Day 1 of Bible in 365

To shine bright, like the name of this blog, to Kindle - to light up, illumination, or make bright - is something that is in my heart to do.  If our lives can be like a wildfire to those around us then I feel we have succeeded!  Yesterday, day one of the blog (which let me remind you is like a dream finally on paper), I was trying all day to "shine", yet at the end of the day falling to sleep all I felt was.... well I don't know if there is a name for it, but I fell horrible about myself.  I felt like a bad wife, a bad sister, you name it, I had nothing but awful thoughts for myself. 
As I started thinking about it I was reminded that I just had a big day, I just put action to my dream, a dream God put in my heart, a dream that will hopefully burn like a wildfire through the net - I want my friends to enjoy this blog, but I also what my friends to be "effected" by the blog, and their friends, and strangers, and new Christians, and NONE Christians... this blog is for EVERYONE.  So of course I would get those feelings... its like the let down, the enemy putting discouragement in my heart so I would do nothing of the sorts of burning for Jesus!  I fell asleep and this morning I feel better - ready to light my fire!!!

Today I made it to Genesis 3 in the bible which was my 4 pages of reading that included the intro to Genesis.  I have to admit that I haven't really read the intros to the books in the bible.  I am by far not a history buff, but that is one thing that I want to get out of this study, I would like to know more about the history of the Bible and the people in it!
So today it was the creation.  But one thing stuck out to me in Genesis 2:2-3  it said on the 7th day he RESTED.  We all know that, we have read that a million times, heard it in church etc.  Today it meant something to me... how may of YOU Rest????  As I read that I thought of myself and I thought of my friends and family and it seems like more and more the REST part is moving out of our culture.  I think it was implanted in my head that resting was lazy.  In my head I know I am soooo wrong, but I deal with a constant contradiction going on in my mind.    

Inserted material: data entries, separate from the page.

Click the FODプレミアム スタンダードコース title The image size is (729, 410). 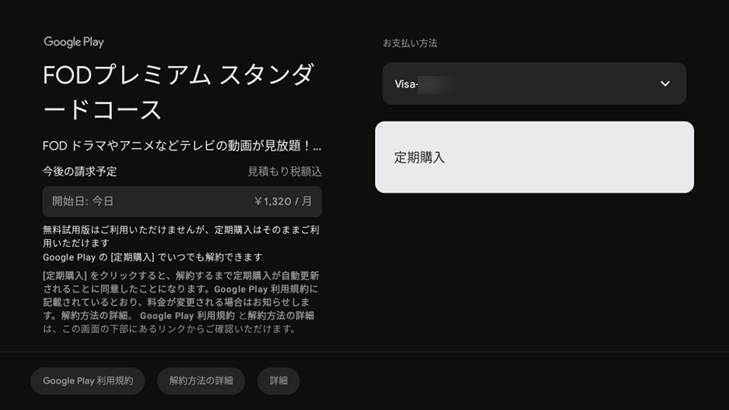coord(179,92)
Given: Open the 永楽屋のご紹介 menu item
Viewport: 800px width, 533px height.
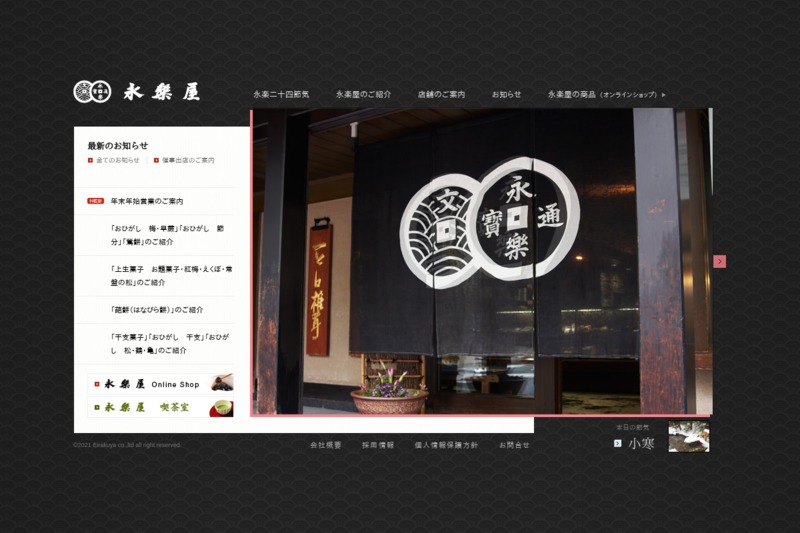Looking at the screenshot, I should point(363,94).
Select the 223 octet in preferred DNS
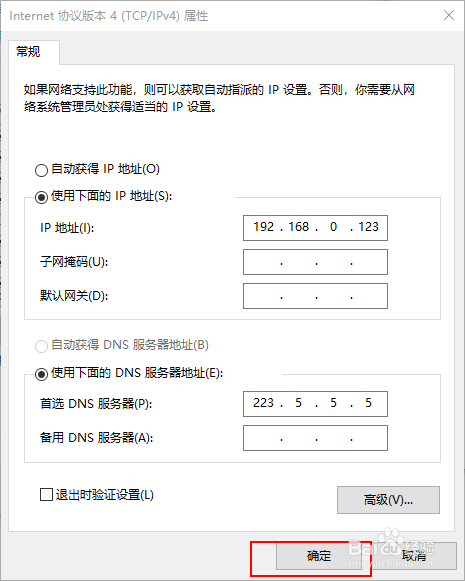Viewport: 465px width, 581px height. (263, 403)
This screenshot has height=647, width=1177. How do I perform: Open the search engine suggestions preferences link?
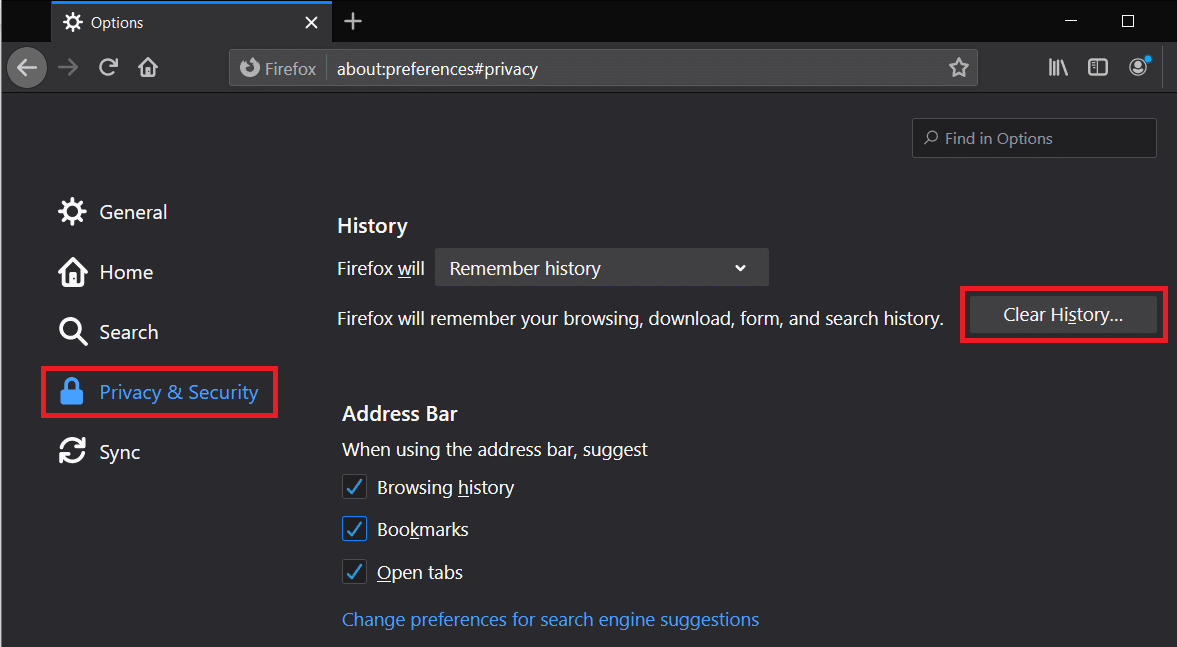point(550,619)
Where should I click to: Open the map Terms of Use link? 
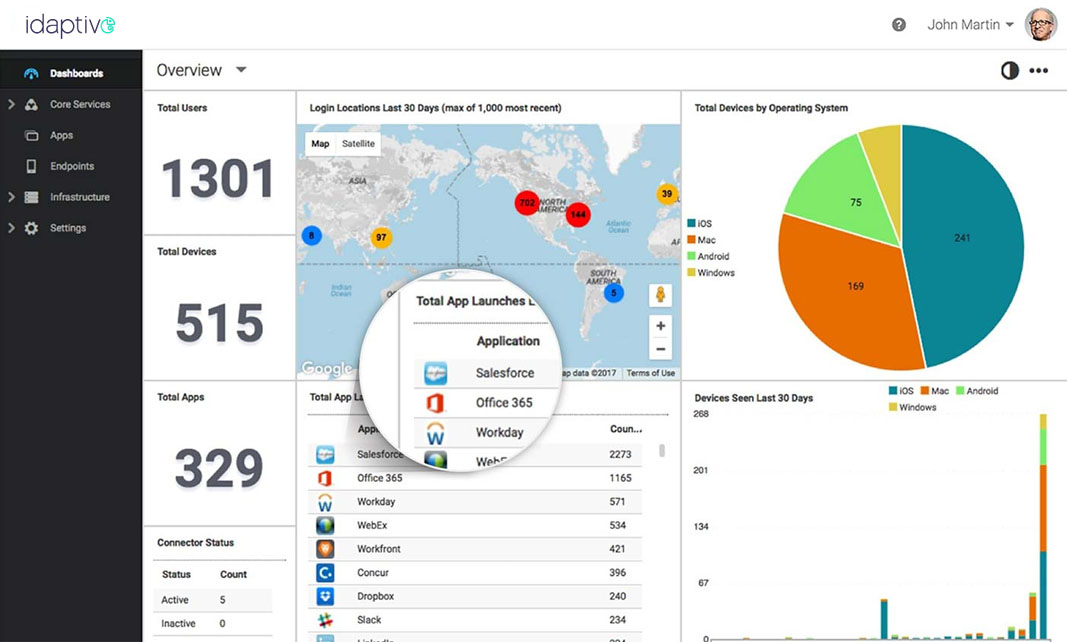[650, 373]
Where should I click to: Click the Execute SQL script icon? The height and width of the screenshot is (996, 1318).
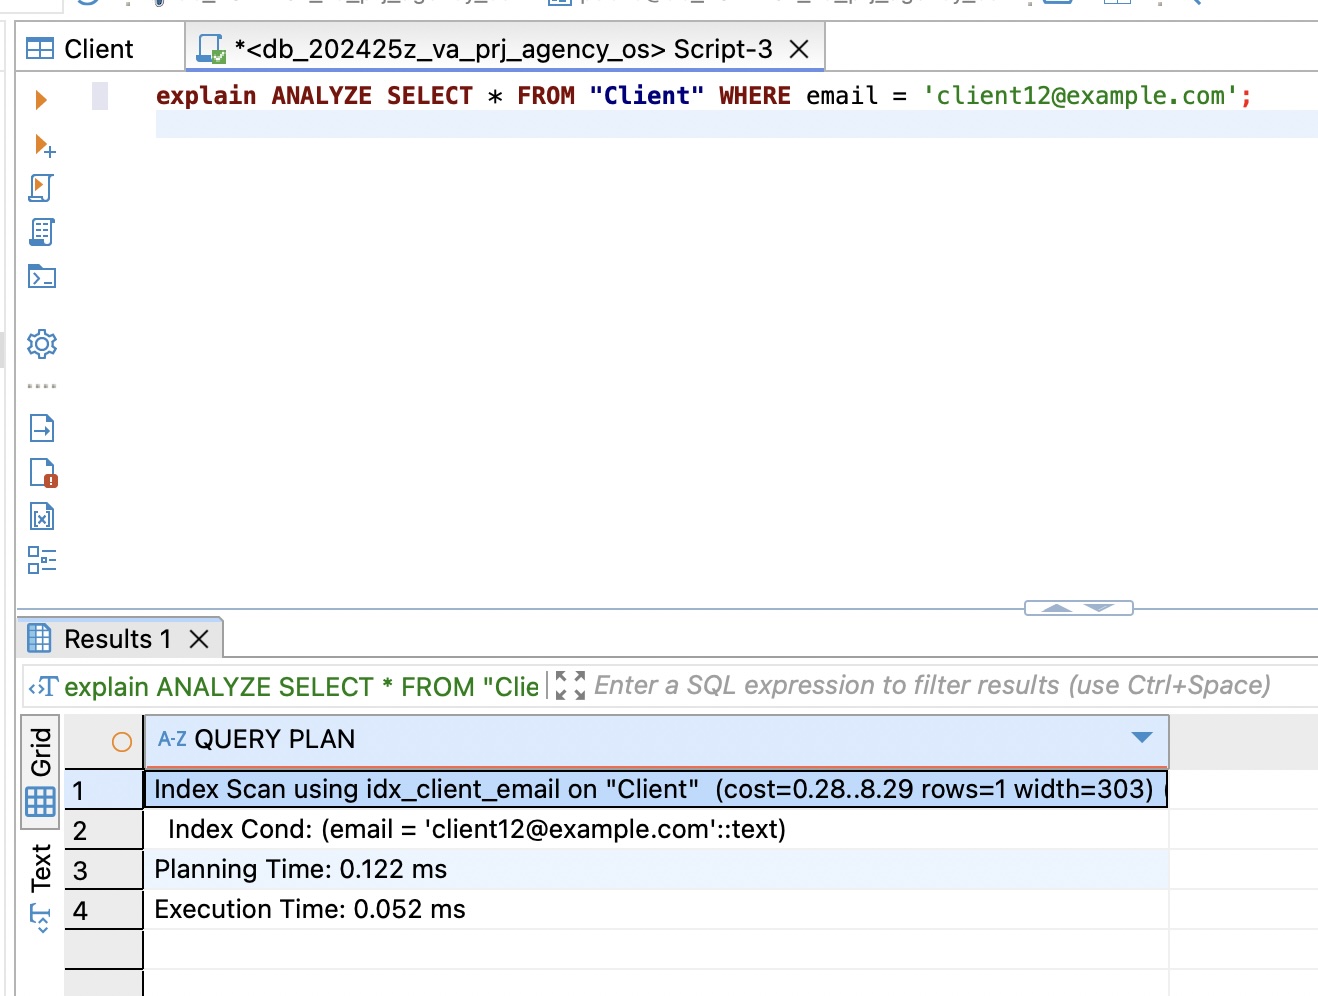click(41, 188)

I am a stay at home mom, but I never feel like I have "rested" - there is always something to be done, and I always make the choice to DO it.
Life for us is about choices.  We can choose to love God, we choose to love each other, and we can choose our actions.  I am going to try and make an effort to choose to rest without the guilt feeling that I am lazy.  One day a week, I will rest with my family, and enjoy the "creation" of the week ending!